> **Problem to work on**
Find every line of the data below that has "computer" in it. Reply with the number only.

> **Study material**
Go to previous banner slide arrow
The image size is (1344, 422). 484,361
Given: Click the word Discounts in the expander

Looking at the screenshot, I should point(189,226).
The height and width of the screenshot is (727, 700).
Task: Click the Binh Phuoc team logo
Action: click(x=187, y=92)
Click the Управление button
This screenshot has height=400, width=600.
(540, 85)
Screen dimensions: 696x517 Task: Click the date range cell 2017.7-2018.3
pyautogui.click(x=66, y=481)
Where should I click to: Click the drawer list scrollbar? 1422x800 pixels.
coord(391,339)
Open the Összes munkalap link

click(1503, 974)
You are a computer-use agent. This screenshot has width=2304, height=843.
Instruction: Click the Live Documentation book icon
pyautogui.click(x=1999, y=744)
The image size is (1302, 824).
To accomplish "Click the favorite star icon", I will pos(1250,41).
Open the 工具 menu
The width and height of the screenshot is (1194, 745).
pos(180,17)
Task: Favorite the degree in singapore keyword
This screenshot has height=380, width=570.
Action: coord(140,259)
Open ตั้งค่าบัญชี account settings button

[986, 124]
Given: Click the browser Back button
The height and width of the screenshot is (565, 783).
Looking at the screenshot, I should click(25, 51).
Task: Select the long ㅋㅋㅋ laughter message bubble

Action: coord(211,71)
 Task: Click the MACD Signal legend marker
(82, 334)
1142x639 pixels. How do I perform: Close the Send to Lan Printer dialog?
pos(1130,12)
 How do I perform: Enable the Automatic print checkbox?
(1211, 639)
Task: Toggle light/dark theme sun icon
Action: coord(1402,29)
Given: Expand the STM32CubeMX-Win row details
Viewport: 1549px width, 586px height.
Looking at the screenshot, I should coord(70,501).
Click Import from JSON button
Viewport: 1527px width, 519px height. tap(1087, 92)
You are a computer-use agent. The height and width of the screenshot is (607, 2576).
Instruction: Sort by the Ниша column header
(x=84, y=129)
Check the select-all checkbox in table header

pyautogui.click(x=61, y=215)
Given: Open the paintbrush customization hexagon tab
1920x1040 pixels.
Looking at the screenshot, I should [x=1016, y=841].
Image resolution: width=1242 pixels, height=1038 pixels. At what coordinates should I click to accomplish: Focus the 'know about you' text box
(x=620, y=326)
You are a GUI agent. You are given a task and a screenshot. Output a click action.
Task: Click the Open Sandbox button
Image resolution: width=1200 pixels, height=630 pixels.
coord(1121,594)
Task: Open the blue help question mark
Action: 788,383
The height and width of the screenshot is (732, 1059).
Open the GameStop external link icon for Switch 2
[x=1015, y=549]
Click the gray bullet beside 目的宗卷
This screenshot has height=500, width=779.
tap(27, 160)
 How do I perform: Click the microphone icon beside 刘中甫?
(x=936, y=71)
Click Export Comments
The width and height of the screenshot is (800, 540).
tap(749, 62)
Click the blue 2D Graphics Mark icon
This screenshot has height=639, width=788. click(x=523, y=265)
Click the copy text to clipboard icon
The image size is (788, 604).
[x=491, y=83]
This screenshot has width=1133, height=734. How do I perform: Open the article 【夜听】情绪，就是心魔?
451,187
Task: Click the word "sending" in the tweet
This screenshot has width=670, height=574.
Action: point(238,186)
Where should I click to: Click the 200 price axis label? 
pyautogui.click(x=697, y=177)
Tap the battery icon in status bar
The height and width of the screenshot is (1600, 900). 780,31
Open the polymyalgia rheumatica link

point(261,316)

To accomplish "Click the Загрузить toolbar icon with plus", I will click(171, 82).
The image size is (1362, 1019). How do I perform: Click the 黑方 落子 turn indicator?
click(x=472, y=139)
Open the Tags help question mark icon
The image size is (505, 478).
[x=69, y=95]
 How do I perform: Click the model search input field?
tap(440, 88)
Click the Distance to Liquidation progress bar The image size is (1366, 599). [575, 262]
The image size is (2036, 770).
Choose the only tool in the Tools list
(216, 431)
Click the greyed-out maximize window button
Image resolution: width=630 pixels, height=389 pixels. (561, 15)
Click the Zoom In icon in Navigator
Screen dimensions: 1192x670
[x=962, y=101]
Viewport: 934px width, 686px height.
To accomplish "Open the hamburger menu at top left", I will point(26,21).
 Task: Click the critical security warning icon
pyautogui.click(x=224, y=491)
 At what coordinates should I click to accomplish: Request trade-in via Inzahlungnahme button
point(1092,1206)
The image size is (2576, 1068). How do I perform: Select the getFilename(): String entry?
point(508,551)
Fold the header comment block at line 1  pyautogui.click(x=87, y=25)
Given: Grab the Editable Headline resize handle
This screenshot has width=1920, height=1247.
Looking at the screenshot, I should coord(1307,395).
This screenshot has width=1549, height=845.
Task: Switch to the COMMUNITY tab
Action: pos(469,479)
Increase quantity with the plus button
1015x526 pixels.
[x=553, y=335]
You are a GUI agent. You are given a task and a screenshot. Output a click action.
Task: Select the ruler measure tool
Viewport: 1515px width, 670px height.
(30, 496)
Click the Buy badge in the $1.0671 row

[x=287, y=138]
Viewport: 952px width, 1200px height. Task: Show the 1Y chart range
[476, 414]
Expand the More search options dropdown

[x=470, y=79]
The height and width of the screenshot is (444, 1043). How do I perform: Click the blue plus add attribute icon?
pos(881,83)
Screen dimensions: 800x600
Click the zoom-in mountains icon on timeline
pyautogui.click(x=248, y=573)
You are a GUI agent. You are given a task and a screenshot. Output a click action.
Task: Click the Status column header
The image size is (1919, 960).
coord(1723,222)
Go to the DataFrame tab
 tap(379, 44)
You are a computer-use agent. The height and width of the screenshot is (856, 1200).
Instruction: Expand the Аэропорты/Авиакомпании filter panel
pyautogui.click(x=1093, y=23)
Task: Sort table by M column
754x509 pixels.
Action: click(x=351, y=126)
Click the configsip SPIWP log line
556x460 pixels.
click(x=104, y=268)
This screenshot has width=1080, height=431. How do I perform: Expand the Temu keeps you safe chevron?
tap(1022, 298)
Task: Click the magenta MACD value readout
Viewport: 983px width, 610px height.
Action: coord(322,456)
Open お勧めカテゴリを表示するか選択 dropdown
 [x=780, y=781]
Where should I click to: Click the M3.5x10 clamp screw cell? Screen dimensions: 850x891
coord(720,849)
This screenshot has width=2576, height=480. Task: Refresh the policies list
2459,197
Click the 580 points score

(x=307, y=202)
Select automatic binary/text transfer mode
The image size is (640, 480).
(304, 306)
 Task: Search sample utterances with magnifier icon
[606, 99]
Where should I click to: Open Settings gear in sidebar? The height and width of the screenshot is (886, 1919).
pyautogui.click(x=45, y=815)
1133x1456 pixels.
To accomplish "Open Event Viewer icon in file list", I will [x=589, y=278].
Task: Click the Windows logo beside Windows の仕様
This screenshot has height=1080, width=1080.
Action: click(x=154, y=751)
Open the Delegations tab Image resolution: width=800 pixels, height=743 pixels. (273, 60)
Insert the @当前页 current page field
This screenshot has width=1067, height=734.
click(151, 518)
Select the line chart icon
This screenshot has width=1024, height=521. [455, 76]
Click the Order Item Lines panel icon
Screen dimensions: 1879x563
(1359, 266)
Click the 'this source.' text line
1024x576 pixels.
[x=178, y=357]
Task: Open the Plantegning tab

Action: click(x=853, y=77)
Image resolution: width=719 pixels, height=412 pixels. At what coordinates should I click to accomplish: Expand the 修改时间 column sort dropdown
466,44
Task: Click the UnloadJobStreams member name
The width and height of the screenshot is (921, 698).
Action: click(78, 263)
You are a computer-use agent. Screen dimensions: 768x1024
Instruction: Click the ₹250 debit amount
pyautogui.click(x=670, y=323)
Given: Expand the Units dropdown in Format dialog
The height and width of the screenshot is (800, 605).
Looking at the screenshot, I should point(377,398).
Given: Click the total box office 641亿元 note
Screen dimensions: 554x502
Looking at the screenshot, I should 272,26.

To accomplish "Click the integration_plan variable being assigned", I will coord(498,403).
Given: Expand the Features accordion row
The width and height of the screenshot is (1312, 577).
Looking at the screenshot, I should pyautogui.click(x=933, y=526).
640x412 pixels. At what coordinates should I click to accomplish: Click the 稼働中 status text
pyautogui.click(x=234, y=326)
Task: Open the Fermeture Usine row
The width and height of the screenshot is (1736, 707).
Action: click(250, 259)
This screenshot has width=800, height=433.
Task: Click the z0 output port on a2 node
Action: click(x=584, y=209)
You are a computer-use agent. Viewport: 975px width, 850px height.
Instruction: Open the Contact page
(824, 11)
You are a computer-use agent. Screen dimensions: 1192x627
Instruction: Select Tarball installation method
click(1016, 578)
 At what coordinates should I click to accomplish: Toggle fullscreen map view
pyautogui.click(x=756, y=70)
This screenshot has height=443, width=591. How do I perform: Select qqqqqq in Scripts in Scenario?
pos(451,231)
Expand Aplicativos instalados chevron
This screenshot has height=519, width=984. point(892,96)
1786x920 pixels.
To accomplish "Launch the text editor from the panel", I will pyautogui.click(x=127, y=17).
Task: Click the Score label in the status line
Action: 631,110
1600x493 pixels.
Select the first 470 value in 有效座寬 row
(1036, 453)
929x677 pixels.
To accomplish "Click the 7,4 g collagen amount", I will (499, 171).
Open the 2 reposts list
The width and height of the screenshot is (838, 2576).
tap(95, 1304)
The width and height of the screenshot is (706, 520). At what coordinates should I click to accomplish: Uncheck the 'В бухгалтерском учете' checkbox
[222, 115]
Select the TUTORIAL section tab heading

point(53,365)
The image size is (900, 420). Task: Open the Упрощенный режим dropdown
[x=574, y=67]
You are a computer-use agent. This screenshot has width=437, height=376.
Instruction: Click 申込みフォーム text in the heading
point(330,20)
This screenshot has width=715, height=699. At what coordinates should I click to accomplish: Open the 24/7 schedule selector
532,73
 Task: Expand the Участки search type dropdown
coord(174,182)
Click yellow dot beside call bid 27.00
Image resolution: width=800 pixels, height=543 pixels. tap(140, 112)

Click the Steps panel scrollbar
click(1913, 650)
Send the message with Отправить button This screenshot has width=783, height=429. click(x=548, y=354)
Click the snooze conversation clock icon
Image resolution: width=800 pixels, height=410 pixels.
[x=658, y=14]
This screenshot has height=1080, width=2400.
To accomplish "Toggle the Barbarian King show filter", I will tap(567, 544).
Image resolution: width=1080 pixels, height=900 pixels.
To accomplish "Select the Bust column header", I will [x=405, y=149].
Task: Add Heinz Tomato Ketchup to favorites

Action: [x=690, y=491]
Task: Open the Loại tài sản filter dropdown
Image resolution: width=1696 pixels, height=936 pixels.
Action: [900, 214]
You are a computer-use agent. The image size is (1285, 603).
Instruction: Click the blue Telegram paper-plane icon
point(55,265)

> **Final answer**
8